Ghostty's shell integration can wrap ssh in your interactive shell so that ghostty +ssh is invoked transparently. This is disabled by default and can be enabled via shell-integration-features:

shell-integration-features = ssh-env,ssh-terminfo
  • ssh-env enables environment forwarding (passes --forward-env=true to +ssh).
  • ssh-terminfo enables the remote terminfo install (passes --terminfo=true to +ssh).

The wrapper is a small shell function named ssh that translates these feature flags into the right +ssh command-line options and then forwards your args.

Limitations

Because the wrapper is a shell function, it is not inherited by child processes. The wrapper will not be used in the following cases:

  • Scripts run as ./script.sh or sh script.sh.
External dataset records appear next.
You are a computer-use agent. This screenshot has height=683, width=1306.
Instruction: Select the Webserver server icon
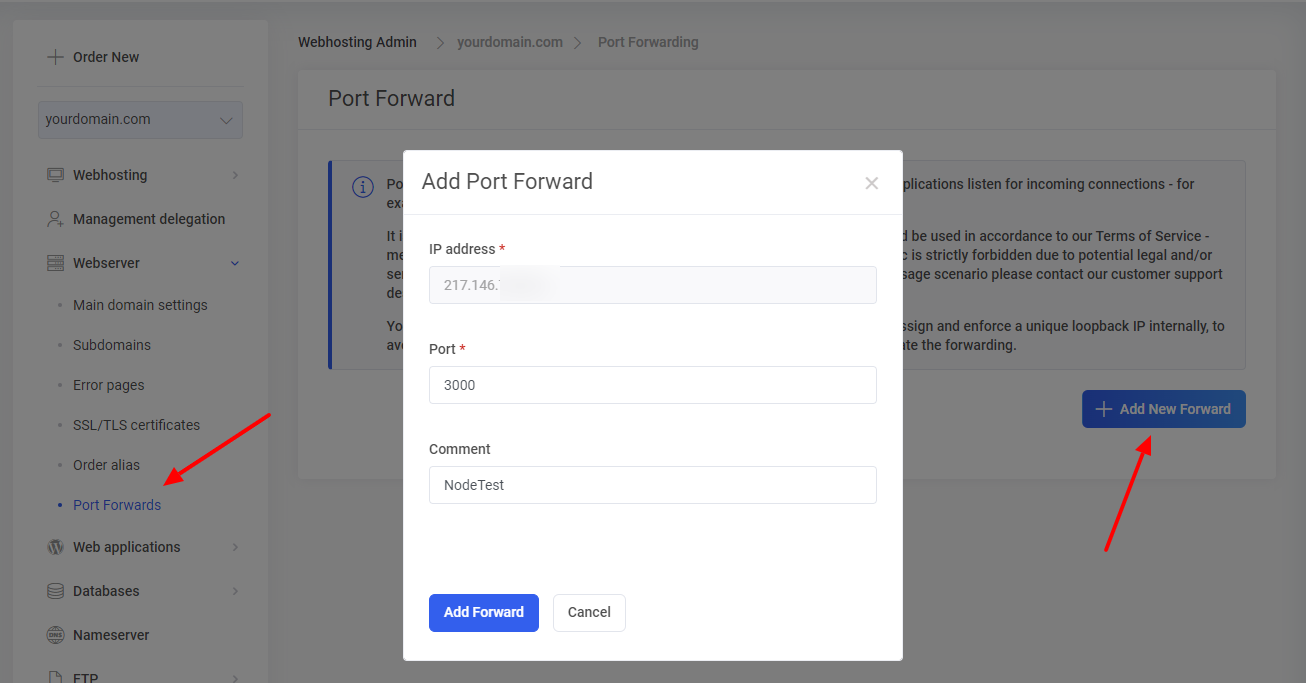(x=54, y=262)
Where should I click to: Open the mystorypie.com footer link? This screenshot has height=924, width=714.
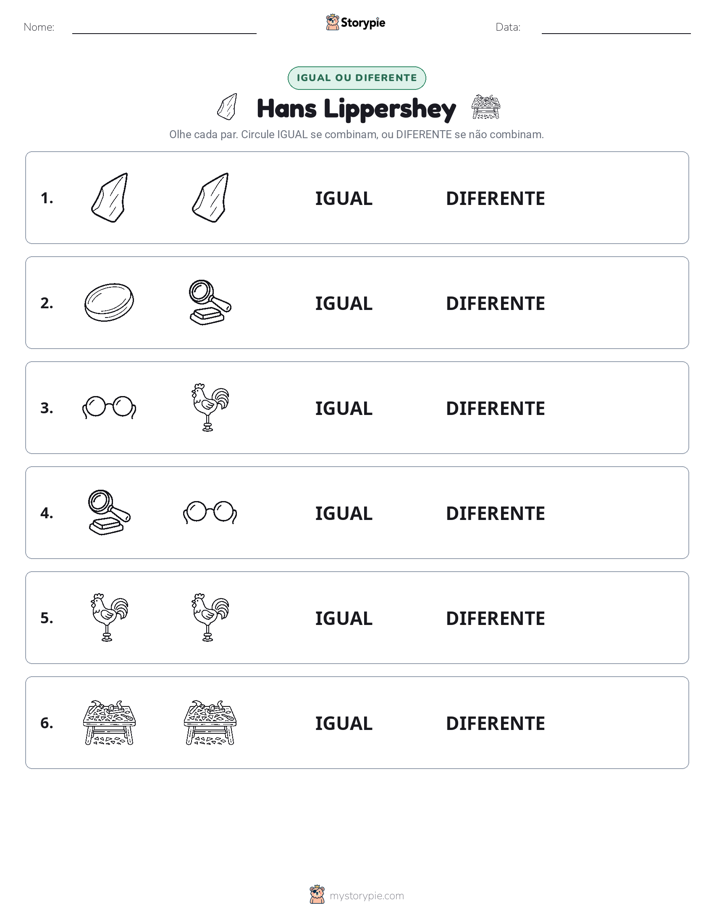click(366, 896)
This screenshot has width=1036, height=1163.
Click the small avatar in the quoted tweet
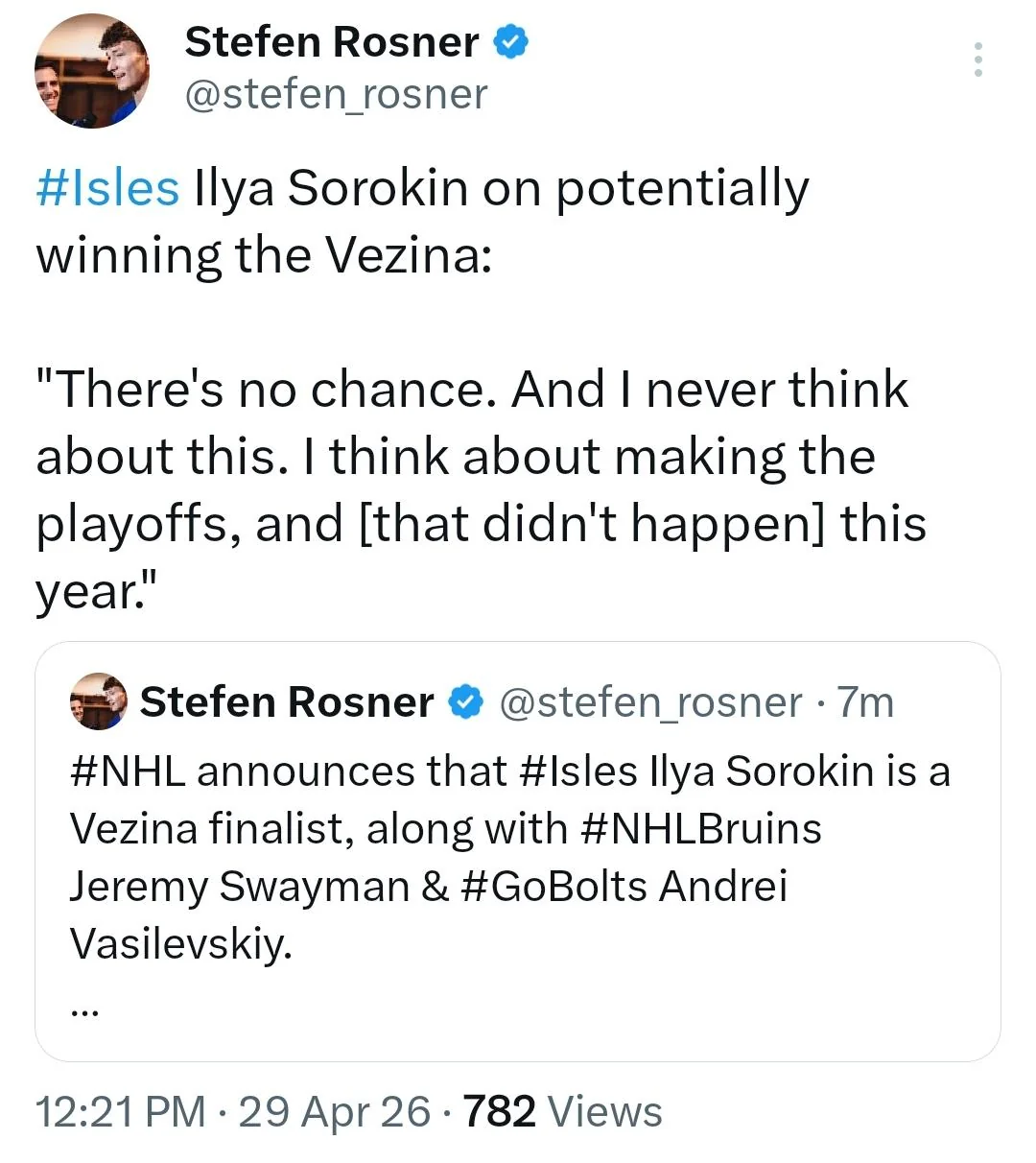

Each script runs in a new non-interactive shell that does not inherit the function. Source the script into your current shell instead (e.g. source script.sh or . script.sh) so it runs in the same shell process where the function is defined.
  • Wrapper tools that spawn ssh themselves, such as aws ec2-instance-connect ssh, gcloud compute ssh, mosh, rsync -e ssh, git over ssh, scp, and sftp. These invoke ssh (or an ssh-like binary) directly and never consult your shell's function table.
  • Non-interactive shells and subshells more generally, including Makefile recipes, cron jobs, and command substitutions in other programs.

For these cases, invoke ghostty +ssh directly, or configure ~/.ssh/config as described below.

Manual ~/.ssh/config Configuration

For cases the shell wrapper can't cover, you can configure SetEnv and SendEnv directly in ~/.ssh/config, which applies to every ssh invocation regardless of how it was launched:

# ~/.ssh/config
Host example.com
  SetEnv TERM=xterm-256color
  SendEnv COLORTERM TERM_PROGRAM TERM_PROGRAM_VERSION

Note

SetEnv requires OpenSSH 8.7 or newer. See Terminfo for how to copy Ghostty's terminfo entry to a remote host manually.

Note

If the remote host already has the xterm-ghostty terminfo entry installed, a SetEnv TERM=xterm-256color stanza will unnecessarily downgrade TERM. Only use this for hosts that lack the terminfo entry.

Remote sshd Configuration

Environment forwarding uses SendEnv, which is only a request. The remote sshd will silently drop any variable that isn't listed in its AcceptEnv directive. If you want COLORTERM, TERM_PROGRAM, and TERM_PROGRAM_VERSION to reach the remote session, the remote sshd_config needs something like:

# /etc/ssh/sshd_config on the remote host
AcceptEnv COLORTERM TERM_PROGRAM TERM_PROGRAM_VERSION

This is a property of the remote host, not Ghostty, and many managed or hardened servers will not have it configured. TERM itself is always forwarded by ssh and is not affected by AcceptEnv.